▸ WHAT THE EXERCISE ASKS
Only the lines from the one that includes "Screen dimensions: 636x464" through the last line below belong in the reply, copied exactly and without pictures.

- Opening Delimiter -

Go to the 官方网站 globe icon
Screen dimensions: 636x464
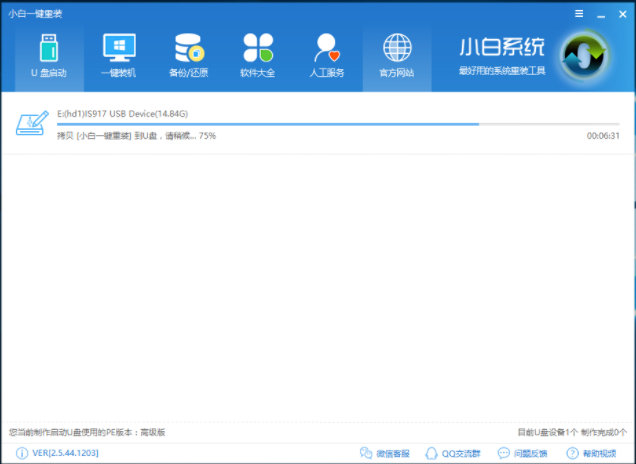tap(397, 55)
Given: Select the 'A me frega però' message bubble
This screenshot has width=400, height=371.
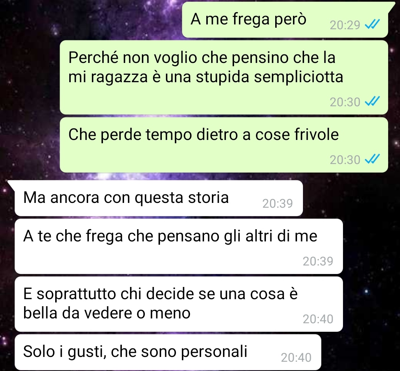Looking at the screenshot, I should [x=285, y=20].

- Closing Delimiter -

▸ OUTPUT
Screen dimensions: 636x464
tap(397, 55)
Given: Select the 'A me frega però' message bubble
This screenshot has width=400, height=371.
Looking at the screenshot, I should [x=285, y=20].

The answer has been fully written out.